#### TEXTO DE LA PÁGINA
━━━━━━━━

El Eje de SITAC IX en Ciudad de México: Teoría y Práctica de la Catástrofe
El arte lucha contra el caos, pero lo hace con el fin de traducirlo en algo sensible,
incluso a través del personaje más primoroso o el paisaje más encantador
Gilles Deleuze y Félix Guattari
Ahí tenemos nuestra catástrofe. En una bolsa. Una vez más y me voy.
Línea del personaje del director en la obra Catastrophe (1982)
de Samuel Beckett
Una catástrofe implica a grandes rasgos un cambio, una crisis o un desastre a
partir del cual ya nada será igual, un evento de la mayor trascendencia para la
vida o el sistema al que se refiere, ya que significa su transformación inevitable e
irreversible. A partir de esa definición simple, surge una gran variedad de
connotaciones que nos permiten abordar en conjunto ámbitos justificadamente
separados. Buscamos una pluralidad de enfoques y temáticas, un efecto de
dispersión.
En este simposio invitaremos a filósofos, artistas, curadores y escritores a discutir
las posibilidades de un vocablo antiguo y elusivo, que en su historia desde
Aristóteles denota un elemento dramático o trágico, es decir, teatral. Lo
catastrófico es en primer lugar imaginario. Los desastres proliferaban en el
pensamiento mítico de muchas culturas. No ha menguado hasta hoy la potencia
simbólica de epidemias, diluvios, plagas y otras desgracias colectivas más
arrasadoras que la muerte misma. Por más empiricista que parezca nuestra
época, hemos constatado el poder de las narrativas apocalípticas en el
surgimiento de nuevas variantes religiosas, en su gran valor para la industria del
entretenimiento y por último en su efectividad como herramienta de control
ideológico y político. Las catástrofes imaginarias pueden llegar a ser tan terribles
como las reales. Muchas de ellas son la expresión de un miedo intenso ante
cualquier cambio relevante del estado de las cosas. Al inicio de este milenio
conocemos varias versiones del juicio final que sirven como coartada para ocultar
calamidades tangibles causadas por la inercia generalizada.

━━━━━━━━

#### MATERIAL

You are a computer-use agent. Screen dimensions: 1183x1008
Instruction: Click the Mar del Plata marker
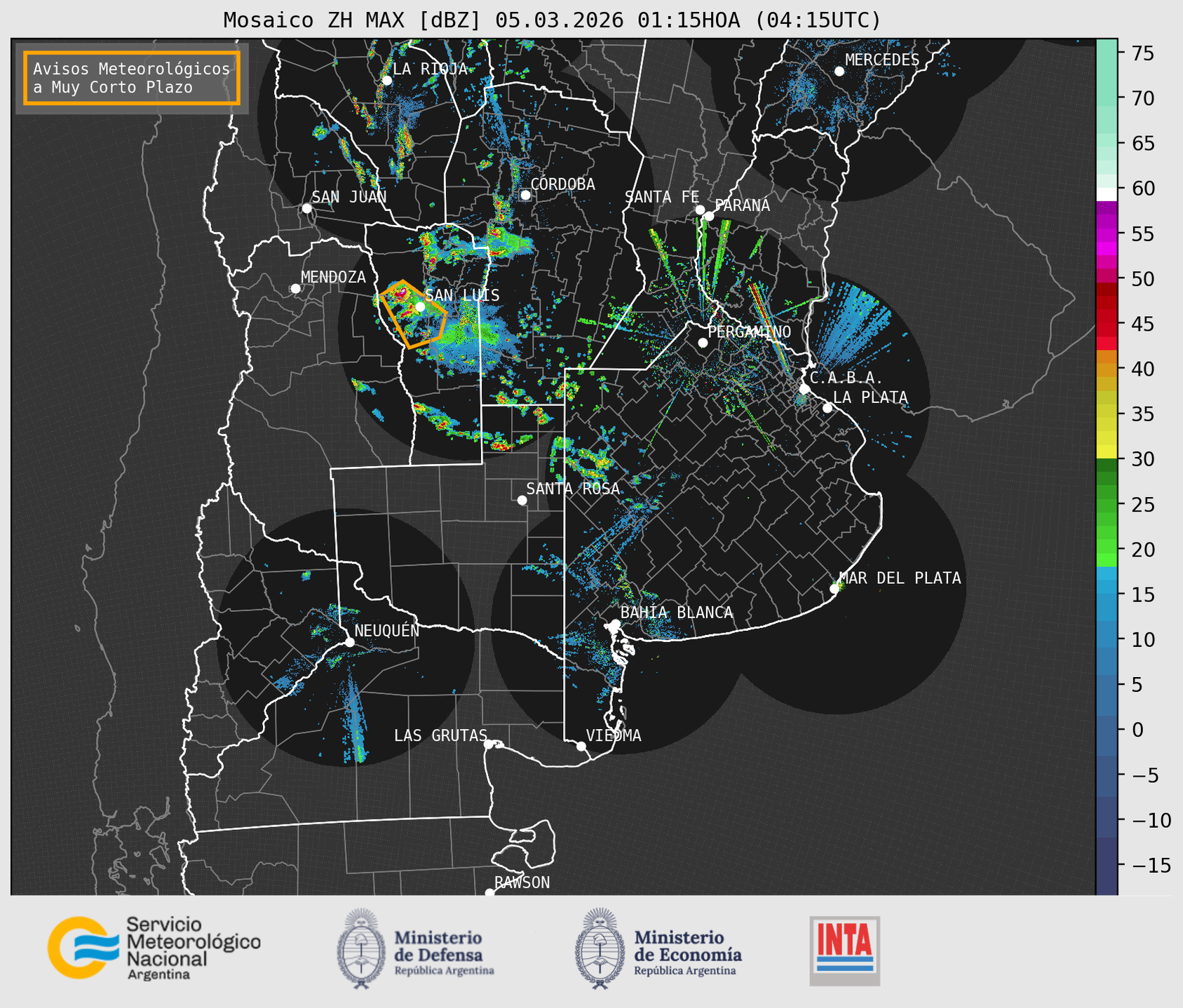tap(834, 589)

━━━━━━━━

#### CONSIGNA ESCRITA
Prolonga el texto sobre la catástrofe del simposio SITAC IX a partir de su última oración.

#### RESULTADO DEL EJERCICIO
Si los terremotos, las epidemias y las sequías como eventos impersonales del
devenir del mundo son una parte inseparable de la experiencia humana, los
infortunios que unos grupos humanos han inflingido a otros definen la evolución de
las civilizaciones. En el mundo actual no sólo es posible hablar con horror de
conflagraciones bélicas a gran escala sino también de inmensas fallas económicas
que afectan la vida de decenas de millones de personas. En nuestros días las
catástrofes naturales y las provocadas por el hombre parecen confluir en la
destrucción masiva de los ecosistemas. Hay cada vez más ejemplos de cómo la
dominación económica y política en los sistemas de producción globalizados
conllevan muy frecuentemente una afectación drástica, perniciosa y definitiva de
las poblaciones y también del medio ambiente.
Hoy podemos constatar que se ha desarrollado una consciencia mucho mayor del
daño que la actividad humana ha causado a su propio entorno. La destrucción
tiene como evidencias las inundaciones e incendios forestales por el desastre
climático, las fugas de petróleo sin control, la sobreexplotación de los recursos de
todo tipo o la desaparición de las especies vivas a una escala que no tiene
comparación con la de otras eras. Es incontrovertible el papel que han jugado en
esta debacle las tecnologías desarrolladas desde hace apenas unos cuantos
siglos. Pero queda por definir si el desarrollo tecno-científico es una opción, si no
para detener, al menos para dar una dirección nueva a la transformación del
planeta.
Tenemos a nuestro favor que la ciencia actual conoce cada vez mejor los
fenómenos extremos. El avance en su estudio ha sido vertiginoso desde la Teoría
de la Catástrofe del matemático René Thom, pasando por las ideas de Ilya
Prigogyne y hasta la relativamente reciente Teoría del Caos. El énfasis de la
ciencias en la estabilidad y la regularidad ha cedido paso al estudio de la
turbulencia, las bifurcaciones y los puntos de quiebre, revelando una complejidad
antes inimaginable. Hoy entendemos a los seres vivos como enormes compendios
de catástrofes a pequeña escala. La ciencia no oculta su asombro ante los
tsunamis, la autoorganización de las moléculas de agua o la transformación los
saltamontes comunes en una plaga de langostas. Enfrentamos incluso la
posibilidad de que la aceleración del conocimiento humano esté llevando a la
naturaleza y a la humanidad a fases totalmente distintas y desconocidas.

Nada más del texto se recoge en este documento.